What is expected → Each line holding the string "About" is to be copied from the data.

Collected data

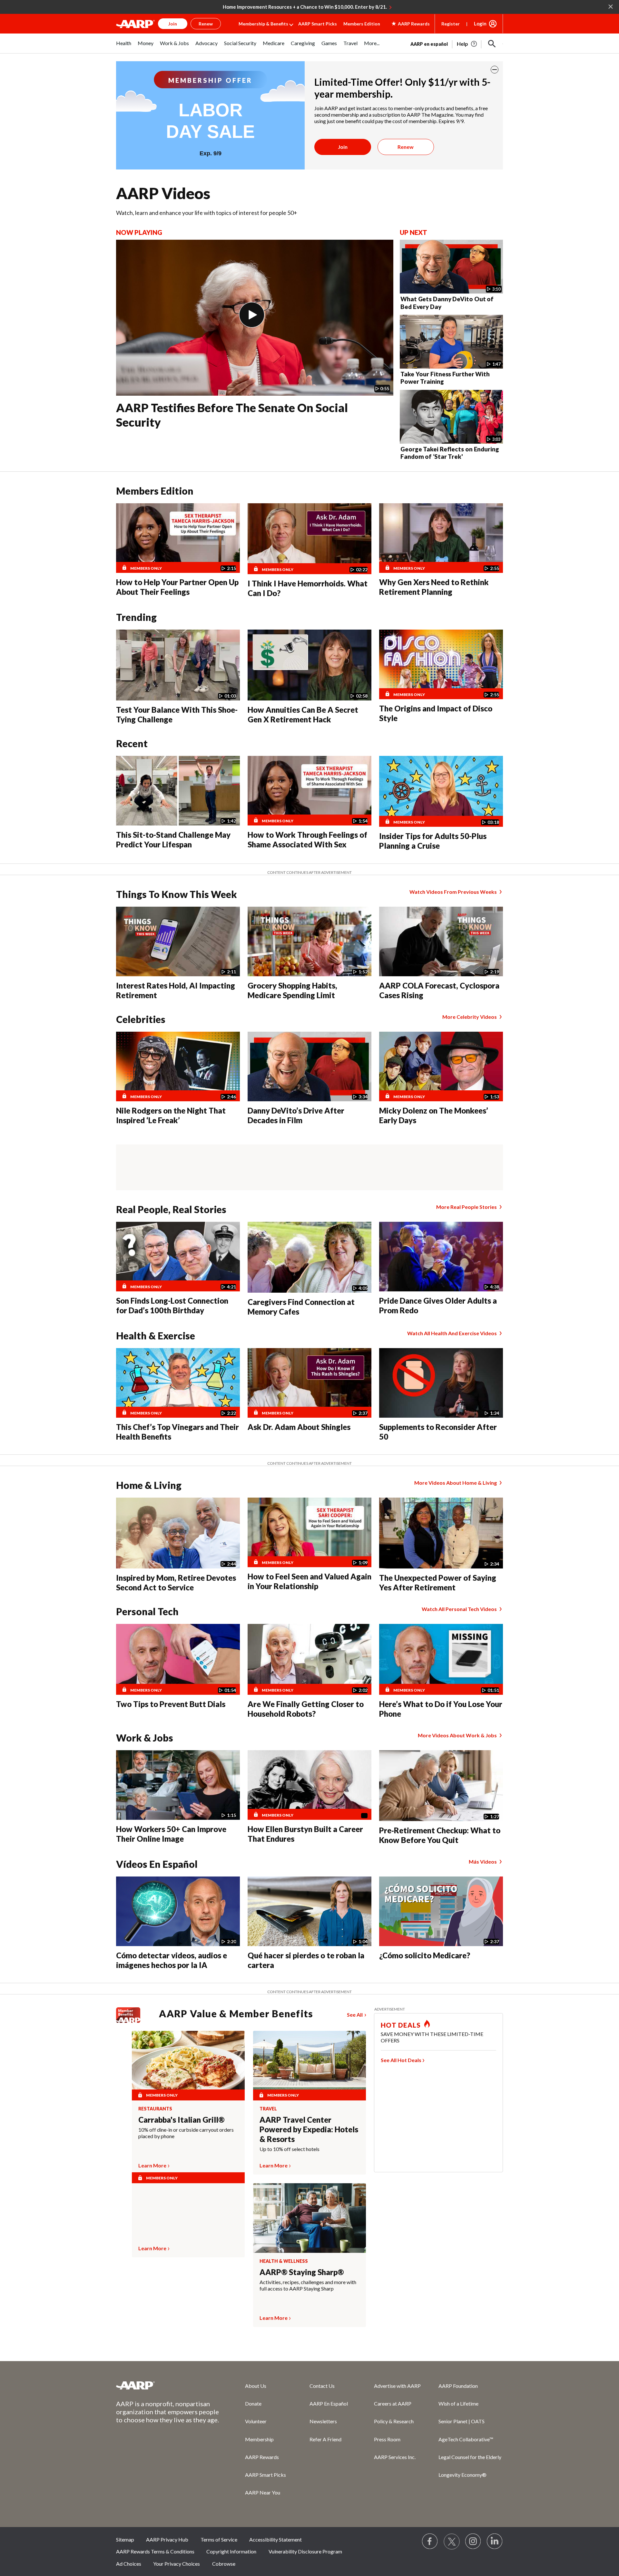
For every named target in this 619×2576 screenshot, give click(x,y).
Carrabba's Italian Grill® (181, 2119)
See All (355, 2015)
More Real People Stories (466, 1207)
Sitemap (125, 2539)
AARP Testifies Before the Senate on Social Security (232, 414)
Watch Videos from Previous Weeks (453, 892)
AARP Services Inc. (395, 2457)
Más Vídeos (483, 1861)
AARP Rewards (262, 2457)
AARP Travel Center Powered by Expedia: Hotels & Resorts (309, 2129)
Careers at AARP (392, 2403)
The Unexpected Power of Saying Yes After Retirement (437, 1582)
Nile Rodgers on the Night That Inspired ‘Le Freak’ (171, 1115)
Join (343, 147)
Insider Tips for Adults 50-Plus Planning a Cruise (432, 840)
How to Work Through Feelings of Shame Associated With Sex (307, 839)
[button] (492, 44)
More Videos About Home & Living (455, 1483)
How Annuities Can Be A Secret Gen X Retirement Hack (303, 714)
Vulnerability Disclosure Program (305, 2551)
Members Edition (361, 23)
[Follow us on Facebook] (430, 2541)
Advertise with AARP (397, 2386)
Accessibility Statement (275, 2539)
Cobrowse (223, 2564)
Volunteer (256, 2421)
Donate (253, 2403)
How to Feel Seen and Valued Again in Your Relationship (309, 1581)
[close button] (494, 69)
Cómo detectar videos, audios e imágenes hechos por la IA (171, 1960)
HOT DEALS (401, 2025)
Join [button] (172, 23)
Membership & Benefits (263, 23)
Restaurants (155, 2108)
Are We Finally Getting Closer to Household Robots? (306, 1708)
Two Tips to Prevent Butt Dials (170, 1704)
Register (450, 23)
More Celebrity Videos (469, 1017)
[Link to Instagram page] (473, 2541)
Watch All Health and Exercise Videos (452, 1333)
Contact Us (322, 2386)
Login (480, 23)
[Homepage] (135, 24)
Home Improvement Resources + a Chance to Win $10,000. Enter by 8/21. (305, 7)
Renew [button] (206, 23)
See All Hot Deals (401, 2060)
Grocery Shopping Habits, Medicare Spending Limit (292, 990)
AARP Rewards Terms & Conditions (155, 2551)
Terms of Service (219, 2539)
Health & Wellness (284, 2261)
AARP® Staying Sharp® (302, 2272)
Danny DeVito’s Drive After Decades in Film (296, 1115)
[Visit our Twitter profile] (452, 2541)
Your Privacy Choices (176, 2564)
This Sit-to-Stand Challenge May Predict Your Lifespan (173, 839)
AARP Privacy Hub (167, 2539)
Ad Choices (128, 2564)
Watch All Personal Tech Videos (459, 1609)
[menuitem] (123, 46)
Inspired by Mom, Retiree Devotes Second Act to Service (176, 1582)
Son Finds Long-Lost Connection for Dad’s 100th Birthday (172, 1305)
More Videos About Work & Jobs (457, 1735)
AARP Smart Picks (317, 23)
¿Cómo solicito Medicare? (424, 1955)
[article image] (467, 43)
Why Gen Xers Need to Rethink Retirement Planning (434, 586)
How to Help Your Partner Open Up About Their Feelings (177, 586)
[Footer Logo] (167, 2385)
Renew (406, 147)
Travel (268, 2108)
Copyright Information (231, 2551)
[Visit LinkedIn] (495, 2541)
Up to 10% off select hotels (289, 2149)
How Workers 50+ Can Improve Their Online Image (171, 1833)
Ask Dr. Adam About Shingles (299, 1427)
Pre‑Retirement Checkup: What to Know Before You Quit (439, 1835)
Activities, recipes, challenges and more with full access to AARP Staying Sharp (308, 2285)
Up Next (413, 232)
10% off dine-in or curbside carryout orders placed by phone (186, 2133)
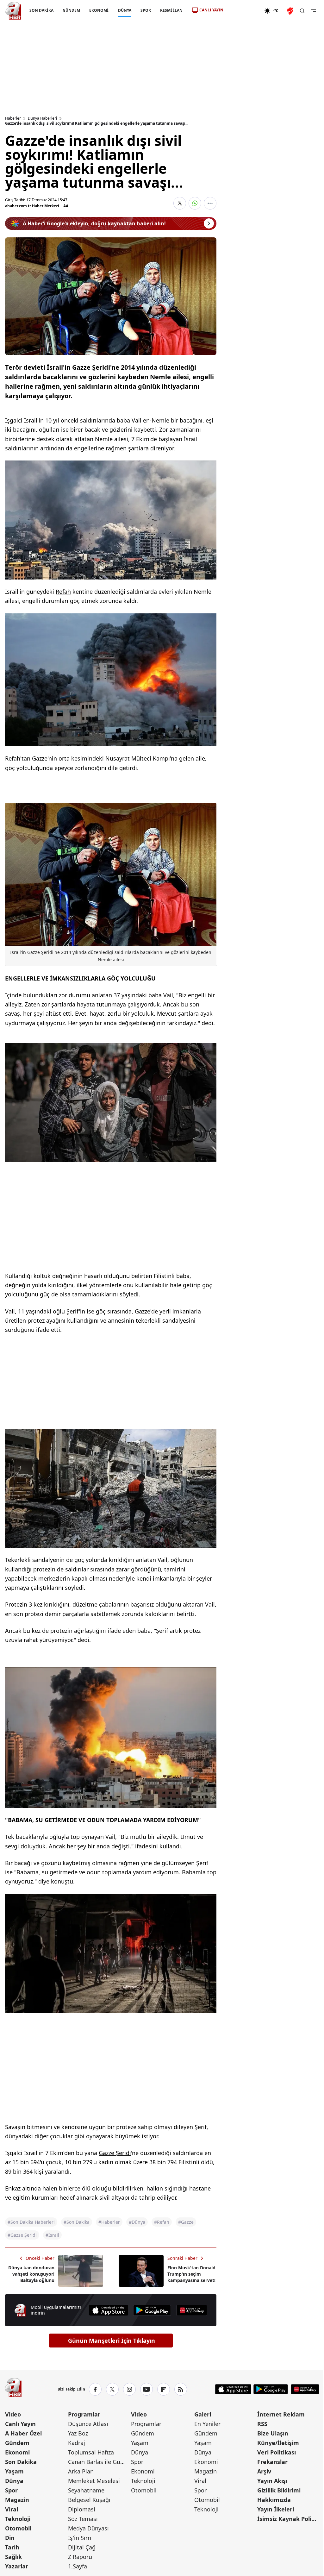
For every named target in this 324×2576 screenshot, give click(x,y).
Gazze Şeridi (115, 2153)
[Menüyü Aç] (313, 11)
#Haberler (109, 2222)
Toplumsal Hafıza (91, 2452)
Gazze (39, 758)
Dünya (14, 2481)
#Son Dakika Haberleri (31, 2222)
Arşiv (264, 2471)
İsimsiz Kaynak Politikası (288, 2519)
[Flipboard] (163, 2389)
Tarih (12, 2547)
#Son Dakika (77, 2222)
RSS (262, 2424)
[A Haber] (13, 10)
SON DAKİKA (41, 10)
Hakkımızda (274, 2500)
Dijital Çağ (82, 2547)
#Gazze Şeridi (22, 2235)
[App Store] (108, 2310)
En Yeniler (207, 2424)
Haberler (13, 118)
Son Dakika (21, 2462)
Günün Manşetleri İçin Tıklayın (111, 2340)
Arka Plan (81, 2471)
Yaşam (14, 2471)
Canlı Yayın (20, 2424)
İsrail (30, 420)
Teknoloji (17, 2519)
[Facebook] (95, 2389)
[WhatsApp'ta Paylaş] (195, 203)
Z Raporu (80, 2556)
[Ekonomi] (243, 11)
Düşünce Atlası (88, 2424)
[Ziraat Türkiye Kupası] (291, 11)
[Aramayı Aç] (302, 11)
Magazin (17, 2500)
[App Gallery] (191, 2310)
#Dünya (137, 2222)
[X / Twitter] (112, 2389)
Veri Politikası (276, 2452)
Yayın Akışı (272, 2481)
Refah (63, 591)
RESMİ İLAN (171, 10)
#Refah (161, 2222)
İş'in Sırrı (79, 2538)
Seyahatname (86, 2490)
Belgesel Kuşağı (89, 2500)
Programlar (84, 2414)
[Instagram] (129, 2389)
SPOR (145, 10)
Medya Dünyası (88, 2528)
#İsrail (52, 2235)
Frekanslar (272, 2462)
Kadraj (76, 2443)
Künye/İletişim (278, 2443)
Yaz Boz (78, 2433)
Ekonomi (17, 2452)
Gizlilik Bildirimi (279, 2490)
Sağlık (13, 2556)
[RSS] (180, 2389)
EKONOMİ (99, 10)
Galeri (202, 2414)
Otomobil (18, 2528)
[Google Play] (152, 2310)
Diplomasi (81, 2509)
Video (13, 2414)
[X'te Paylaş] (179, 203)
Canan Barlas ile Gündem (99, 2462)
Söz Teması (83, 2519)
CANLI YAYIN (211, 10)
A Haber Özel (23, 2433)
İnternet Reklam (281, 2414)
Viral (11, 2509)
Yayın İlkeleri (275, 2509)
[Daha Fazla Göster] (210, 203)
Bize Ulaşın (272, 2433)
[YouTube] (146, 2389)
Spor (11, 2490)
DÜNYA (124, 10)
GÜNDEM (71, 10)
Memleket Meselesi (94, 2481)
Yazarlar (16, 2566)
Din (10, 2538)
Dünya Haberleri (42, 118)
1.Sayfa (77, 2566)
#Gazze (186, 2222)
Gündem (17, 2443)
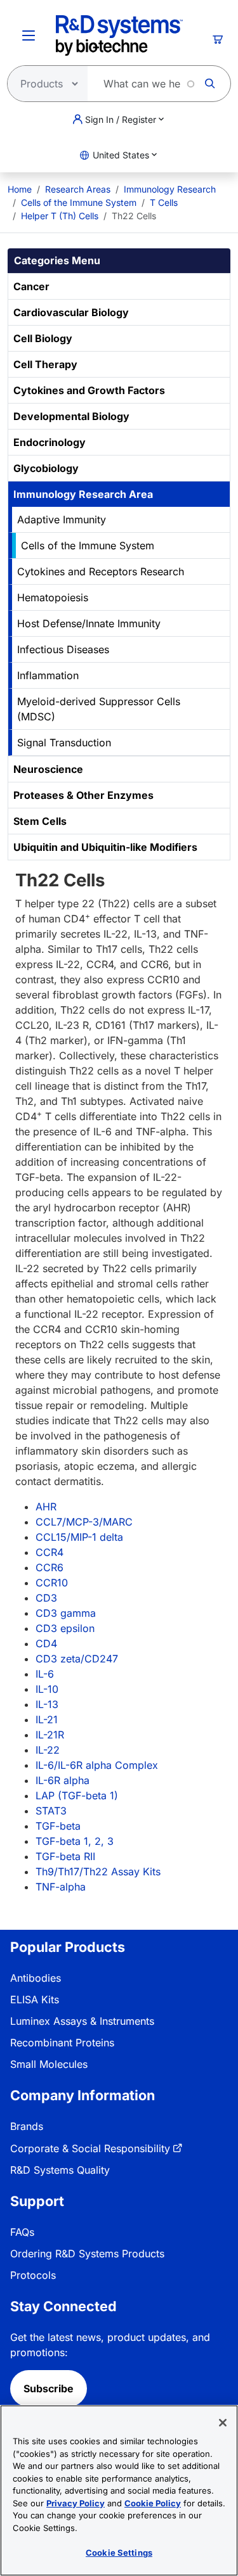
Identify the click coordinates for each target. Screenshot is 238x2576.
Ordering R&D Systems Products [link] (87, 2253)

Task solution →
More Videos About Home & Living (455, 1483)
More Videos About Work & Jobs (457, 1735)
How to Help Your Partner Open Up About Their Feelings (177, 586)
Ask Dr. Adam About Shingles (299, 1427)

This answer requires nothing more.